Der CDU-Innenpolitiker Armin Schuster äußerte sich in der «Rheinischen Post» kritisch zum Vorgehen der SPD, für jeden Schritt zur möglichen Regierungsbildung die Parteibasis zu befragen. «Vielleicht ist das zu viel Parteibeteiligung.»

Noch nie hat es in der Geschichte der Bundesrepublik so lange bis zu einer Regierungsbildung gedauert. Nach deutlichen Verlusten hatte die SPD direkt nach der Wahl im September angekündigt, in die Opposition gehen zu wollen. Am 19. November ließ die FDP die Gespräche über eine Jamaika-Koalition mit Union und Grünen platzen. Bundespräsident Frank-Walter Steinmeier lud danach die Spitzen von Union, SPD, FDP und Grünen ins Schloss Bellevue, um nach einem Ausweg zu suchen.

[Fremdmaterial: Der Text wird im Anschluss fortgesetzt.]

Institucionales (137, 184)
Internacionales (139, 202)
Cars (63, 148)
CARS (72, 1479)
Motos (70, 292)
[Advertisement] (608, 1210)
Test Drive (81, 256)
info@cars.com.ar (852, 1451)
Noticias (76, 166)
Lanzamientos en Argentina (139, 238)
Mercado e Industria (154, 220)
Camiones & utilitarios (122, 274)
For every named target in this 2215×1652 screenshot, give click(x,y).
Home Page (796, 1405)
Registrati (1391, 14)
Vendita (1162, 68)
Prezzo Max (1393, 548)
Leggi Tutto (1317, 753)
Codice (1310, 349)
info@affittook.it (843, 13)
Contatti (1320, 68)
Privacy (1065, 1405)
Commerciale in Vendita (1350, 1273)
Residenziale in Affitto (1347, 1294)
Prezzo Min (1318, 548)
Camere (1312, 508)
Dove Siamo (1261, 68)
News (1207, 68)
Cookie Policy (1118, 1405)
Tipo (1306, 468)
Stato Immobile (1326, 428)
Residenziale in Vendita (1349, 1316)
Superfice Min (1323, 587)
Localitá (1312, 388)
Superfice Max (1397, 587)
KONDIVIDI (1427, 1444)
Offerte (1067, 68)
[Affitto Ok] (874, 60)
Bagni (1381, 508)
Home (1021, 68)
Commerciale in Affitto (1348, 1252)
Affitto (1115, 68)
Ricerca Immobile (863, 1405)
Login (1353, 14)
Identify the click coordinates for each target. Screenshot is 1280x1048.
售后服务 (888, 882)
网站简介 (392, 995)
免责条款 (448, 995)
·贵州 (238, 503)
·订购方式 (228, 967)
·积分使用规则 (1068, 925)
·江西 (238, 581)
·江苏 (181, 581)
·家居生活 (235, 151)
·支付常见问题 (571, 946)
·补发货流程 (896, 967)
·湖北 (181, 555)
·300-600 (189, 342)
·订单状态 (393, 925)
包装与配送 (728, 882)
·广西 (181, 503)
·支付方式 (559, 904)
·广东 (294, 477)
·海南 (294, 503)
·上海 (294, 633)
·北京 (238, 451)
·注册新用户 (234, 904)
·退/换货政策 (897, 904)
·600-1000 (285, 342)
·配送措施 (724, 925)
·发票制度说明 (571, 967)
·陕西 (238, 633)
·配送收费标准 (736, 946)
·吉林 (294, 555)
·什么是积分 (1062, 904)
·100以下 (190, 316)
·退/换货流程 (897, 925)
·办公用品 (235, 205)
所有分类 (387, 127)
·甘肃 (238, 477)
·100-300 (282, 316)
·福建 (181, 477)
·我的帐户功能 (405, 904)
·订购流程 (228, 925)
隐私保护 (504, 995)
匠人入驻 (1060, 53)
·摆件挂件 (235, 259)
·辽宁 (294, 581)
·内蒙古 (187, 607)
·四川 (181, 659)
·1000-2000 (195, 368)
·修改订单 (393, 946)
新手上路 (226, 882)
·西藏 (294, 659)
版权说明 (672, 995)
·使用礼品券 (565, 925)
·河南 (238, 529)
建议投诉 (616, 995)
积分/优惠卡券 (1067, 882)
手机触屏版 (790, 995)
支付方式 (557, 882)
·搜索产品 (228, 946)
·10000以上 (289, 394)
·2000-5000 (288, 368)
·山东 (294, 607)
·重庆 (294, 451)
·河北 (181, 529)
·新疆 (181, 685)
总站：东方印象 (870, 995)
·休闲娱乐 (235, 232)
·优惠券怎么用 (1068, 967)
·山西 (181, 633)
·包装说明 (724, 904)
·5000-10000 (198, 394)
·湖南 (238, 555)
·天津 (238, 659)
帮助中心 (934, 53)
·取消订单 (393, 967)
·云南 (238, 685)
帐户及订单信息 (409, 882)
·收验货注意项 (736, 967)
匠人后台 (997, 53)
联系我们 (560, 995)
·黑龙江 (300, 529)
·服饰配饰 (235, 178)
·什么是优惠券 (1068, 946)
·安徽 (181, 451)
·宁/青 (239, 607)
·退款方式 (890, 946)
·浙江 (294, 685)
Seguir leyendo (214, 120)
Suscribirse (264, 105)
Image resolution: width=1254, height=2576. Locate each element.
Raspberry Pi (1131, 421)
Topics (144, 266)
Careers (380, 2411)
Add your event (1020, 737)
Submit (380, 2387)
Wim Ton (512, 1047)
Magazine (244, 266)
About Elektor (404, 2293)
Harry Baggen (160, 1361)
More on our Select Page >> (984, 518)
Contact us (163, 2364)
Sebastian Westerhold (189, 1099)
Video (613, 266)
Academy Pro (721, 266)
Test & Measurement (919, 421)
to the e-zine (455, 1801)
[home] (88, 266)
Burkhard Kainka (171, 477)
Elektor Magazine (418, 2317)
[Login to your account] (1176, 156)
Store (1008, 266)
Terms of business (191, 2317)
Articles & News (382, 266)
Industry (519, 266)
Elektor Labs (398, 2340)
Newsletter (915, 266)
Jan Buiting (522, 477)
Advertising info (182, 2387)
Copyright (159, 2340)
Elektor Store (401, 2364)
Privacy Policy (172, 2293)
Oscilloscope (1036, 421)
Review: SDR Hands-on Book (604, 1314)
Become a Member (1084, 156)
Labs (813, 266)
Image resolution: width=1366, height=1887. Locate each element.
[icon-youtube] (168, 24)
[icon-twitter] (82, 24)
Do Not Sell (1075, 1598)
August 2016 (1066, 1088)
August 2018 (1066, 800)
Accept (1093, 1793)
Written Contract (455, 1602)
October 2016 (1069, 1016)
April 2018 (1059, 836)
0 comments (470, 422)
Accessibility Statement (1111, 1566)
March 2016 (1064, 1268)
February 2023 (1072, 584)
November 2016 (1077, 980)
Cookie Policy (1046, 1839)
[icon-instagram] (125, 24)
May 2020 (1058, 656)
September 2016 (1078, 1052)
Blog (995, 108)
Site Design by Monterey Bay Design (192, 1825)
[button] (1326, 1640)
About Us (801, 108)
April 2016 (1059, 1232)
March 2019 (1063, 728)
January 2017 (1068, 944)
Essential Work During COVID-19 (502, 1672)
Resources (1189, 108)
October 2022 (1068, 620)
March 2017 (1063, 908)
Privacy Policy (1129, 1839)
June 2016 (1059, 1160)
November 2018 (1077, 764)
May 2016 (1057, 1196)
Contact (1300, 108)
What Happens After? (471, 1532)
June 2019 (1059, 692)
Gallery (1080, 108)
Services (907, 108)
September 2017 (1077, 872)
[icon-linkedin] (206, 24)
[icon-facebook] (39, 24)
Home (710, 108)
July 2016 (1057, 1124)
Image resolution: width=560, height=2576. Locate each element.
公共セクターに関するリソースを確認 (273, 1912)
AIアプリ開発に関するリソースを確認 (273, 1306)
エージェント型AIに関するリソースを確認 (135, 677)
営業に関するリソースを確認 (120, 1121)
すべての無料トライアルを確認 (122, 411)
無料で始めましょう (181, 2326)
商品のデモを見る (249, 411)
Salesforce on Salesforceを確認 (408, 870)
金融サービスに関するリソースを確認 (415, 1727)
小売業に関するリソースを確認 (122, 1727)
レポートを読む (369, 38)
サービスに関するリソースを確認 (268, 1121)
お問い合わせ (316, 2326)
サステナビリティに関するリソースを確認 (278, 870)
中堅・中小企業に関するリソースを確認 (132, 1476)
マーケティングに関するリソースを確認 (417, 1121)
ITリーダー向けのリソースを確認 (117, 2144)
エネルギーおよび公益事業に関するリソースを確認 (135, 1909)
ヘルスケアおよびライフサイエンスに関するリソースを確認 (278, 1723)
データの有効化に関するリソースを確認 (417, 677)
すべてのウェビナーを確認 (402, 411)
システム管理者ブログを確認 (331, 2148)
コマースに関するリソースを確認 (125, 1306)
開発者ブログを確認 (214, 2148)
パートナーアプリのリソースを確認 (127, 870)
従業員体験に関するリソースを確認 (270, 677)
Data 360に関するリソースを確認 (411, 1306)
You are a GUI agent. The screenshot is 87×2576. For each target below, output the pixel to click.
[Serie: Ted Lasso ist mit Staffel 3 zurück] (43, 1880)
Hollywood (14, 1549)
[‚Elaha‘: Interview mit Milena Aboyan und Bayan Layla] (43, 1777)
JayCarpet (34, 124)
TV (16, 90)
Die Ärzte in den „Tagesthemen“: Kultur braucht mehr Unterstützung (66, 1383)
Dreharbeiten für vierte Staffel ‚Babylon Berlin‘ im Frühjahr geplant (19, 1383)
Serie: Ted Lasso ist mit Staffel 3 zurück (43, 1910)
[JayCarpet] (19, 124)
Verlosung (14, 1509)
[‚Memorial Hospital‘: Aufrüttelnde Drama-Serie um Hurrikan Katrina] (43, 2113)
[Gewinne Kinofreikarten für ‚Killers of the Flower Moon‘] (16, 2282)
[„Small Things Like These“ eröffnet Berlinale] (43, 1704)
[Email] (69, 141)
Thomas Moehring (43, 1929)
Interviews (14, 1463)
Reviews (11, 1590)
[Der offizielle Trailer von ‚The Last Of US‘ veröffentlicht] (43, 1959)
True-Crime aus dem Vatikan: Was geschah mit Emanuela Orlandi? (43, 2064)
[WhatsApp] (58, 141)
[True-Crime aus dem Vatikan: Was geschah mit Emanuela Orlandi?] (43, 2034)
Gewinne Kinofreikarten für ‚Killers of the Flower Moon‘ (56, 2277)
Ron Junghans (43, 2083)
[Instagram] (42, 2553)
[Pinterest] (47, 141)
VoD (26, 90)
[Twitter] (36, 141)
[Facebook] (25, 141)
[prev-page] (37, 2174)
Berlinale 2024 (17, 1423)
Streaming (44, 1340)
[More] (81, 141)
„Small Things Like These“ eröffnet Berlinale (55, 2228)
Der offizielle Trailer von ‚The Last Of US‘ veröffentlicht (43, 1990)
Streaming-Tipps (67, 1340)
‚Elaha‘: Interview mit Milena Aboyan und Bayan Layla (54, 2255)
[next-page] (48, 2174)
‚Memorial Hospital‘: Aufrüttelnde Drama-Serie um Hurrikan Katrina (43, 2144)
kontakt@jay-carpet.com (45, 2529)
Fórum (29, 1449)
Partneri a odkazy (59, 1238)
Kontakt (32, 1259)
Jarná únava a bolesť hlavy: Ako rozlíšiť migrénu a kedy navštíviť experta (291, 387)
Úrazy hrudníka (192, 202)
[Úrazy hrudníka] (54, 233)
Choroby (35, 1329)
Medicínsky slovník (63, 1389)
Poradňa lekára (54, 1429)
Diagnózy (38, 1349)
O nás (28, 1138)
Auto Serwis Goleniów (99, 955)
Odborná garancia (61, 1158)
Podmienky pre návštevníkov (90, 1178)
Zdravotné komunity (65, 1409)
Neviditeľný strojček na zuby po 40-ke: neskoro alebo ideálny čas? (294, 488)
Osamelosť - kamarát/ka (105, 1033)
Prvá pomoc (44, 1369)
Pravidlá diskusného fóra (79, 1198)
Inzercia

Bei einem Parteitag beschloss die SPD Anfang Dezember, in ergebnisoffenen Gesprächen doch noch auszuloten, ob und wie sie eine neue Bundesregierung mittragen könne. Kommt es nicht zu einer neuen schwarz-roten Koalition, könnte es auch eine Minderheitsregierung der Union oder eine Neuwahl geben.